> **WORK INSTRUCTIONS**
Nothing but the lines from the one containing "Task: Skip to the previous step in Game Log" through the end of the entries should be set down, each exactly as written.
BEGIN DATA SHOWN
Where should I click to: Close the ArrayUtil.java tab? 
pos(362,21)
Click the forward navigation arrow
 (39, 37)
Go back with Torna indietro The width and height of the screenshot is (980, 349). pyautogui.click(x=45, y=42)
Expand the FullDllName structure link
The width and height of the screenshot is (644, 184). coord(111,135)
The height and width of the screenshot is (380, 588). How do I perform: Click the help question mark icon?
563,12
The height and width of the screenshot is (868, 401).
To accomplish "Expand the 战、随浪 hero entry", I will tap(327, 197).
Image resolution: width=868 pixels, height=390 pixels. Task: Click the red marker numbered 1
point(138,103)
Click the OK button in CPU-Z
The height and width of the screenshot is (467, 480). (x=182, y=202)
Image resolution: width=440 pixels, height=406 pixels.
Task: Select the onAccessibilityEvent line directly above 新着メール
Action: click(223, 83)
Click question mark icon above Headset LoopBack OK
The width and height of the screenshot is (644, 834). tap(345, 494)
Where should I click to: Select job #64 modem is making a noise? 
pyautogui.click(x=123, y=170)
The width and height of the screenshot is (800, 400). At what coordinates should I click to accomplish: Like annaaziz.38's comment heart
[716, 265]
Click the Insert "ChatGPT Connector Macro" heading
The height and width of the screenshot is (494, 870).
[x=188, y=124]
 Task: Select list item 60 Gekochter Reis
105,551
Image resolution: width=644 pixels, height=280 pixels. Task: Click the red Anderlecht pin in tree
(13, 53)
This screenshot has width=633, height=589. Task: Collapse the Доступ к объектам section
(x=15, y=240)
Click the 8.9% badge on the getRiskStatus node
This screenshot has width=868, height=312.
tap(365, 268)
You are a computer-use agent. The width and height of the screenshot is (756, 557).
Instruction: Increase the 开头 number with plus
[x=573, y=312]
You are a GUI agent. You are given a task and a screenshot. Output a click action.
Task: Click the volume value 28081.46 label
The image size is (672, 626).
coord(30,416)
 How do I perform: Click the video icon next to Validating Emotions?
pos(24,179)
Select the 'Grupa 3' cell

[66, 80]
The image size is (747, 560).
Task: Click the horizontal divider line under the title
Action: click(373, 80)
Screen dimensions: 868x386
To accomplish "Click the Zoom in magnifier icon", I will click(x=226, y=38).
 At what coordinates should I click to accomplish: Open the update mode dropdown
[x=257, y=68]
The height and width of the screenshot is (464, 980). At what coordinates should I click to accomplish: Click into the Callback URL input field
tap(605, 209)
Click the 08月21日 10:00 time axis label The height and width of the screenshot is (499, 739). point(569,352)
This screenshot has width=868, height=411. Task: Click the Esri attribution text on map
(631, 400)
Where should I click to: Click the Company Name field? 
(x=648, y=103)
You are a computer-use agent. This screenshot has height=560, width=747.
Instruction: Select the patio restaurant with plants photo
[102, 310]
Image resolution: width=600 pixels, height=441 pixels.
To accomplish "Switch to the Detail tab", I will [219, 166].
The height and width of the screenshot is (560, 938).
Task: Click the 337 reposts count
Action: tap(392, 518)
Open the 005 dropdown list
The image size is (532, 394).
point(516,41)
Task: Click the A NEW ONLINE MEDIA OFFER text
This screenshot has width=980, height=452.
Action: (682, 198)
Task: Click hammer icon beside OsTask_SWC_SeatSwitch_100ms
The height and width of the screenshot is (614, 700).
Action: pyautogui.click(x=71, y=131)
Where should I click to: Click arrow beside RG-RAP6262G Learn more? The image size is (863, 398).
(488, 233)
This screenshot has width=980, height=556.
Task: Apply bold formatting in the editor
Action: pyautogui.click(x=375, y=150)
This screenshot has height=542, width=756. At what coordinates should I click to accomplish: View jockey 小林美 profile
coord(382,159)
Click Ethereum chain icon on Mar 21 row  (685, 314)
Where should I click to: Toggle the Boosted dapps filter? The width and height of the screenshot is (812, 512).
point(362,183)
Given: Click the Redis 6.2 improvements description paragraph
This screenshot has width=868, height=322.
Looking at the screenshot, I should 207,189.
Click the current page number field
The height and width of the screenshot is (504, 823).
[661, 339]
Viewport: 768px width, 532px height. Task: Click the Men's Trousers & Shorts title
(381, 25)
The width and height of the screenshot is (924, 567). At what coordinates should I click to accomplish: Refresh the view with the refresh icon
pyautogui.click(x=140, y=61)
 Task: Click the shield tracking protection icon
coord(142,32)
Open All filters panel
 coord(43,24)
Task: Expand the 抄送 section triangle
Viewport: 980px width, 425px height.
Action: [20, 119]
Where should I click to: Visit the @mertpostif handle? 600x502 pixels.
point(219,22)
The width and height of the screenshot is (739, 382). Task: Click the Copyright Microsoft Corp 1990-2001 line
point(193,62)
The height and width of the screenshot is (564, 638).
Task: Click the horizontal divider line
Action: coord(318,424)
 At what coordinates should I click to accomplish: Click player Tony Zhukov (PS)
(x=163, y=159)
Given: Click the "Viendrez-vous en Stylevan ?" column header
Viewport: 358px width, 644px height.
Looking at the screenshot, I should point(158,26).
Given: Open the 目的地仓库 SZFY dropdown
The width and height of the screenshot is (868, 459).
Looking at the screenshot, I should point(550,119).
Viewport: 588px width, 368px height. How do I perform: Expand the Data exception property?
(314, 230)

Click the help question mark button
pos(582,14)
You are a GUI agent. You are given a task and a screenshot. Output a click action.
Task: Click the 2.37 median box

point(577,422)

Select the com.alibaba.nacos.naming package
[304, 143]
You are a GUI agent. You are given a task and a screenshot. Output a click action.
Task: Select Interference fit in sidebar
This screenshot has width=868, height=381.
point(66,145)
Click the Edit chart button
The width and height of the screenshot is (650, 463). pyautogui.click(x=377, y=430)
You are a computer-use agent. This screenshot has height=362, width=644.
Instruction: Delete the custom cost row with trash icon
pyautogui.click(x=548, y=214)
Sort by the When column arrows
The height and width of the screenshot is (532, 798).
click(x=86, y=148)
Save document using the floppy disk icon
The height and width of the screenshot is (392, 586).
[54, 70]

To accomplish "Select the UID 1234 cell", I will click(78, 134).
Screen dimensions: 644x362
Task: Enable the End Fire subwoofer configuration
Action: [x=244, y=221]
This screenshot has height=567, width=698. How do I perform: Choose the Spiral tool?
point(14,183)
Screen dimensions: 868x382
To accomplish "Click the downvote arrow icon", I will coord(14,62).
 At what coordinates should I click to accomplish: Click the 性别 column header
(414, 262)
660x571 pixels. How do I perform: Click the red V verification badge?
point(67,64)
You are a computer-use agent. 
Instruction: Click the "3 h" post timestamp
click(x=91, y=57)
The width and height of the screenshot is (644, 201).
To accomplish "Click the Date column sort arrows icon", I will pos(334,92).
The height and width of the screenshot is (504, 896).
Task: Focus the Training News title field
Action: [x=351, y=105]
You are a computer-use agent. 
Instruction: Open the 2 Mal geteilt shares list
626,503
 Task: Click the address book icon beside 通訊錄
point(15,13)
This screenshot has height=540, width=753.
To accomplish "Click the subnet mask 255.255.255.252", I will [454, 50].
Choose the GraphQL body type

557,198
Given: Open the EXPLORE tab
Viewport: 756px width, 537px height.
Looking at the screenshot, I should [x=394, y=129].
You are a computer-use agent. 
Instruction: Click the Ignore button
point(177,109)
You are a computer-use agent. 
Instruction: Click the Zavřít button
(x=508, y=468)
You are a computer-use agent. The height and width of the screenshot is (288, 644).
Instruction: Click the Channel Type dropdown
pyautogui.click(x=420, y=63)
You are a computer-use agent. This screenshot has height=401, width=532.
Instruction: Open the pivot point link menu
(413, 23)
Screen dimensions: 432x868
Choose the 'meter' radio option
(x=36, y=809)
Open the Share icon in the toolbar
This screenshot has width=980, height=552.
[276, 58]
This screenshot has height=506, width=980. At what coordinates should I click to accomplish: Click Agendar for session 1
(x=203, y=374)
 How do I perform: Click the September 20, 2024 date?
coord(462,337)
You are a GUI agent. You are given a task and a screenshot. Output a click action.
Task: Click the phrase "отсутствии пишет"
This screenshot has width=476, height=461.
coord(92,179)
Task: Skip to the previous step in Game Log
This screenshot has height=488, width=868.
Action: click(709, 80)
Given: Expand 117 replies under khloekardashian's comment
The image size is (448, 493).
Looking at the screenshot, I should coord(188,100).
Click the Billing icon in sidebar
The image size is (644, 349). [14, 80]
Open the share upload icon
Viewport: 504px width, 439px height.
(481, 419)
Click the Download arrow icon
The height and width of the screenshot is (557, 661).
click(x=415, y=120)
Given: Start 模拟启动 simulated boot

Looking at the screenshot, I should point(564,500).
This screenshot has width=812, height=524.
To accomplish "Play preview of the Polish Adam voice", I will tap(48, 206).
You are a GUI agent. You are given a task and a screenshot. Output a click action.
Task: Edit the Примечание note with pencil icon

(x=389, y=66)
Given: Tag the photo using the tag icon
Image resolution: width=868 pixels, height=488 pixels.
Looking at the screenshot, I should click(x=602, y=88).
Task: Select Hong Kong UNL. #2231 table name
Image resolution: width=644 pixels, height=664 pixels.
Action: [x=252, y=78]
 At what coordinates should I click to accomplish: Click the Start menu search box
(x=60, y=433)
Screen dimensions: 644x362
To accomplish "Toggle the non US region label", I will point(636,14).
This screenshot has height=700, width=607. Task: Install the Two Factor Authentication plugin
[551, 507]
END DATA SHOWN
> **RESULT**
Task: Skip to the previous step in Game Log
This screenshot has height=488, width=868.
Action: click(709, 80)
Given: Expand 117 replies under khloekardashian's comment
The image size is (448, 493).
Looking at the screenshot, I should coord(188,100).
Click the Billing icon in sidebar
The image size is (644, 349). [14, 80]
Open the share upload icon
Viewport: 504px width, 439px height.
(481, 419)
Click the Download arrow icon
The height and width of the screenshot is (557, 661).
click(x=415, y=120)
Given: Start 模拟启动 simulated boot

Looking at the screenshot, I should point(564,500).
This screenshot has width=812, height=524.
To accomplish "Play preview of the Polish Adam voice", I will tap(48, 206).
You are a GUI agent. You are given a task and a screenshot. Output a click action.
Task: Edit the Примечание note with pencil icon

(x=389, y=66)
Given: Tag the photo using the tag icon
Image resolution: width=868 pixels, height=488 pixels.
Looking at the screenshot, I should click(x=602, y=88).
Task: Select Hong Kong UNL. #2231 table name
Image resolution: width=644 pixels, height=664 pixels.
Action: [x=252, y=78]
 At what coordinates should I click to accomplish: Click the Start menu search box
(x=60, y=433)
Screen dimensions: 644x362
To accomplish "Toggle the non US region label", I will point(636,14).
This screenshot has height=700, width=607. Task: Install the Two Factor Authentication plugin
[551, 507]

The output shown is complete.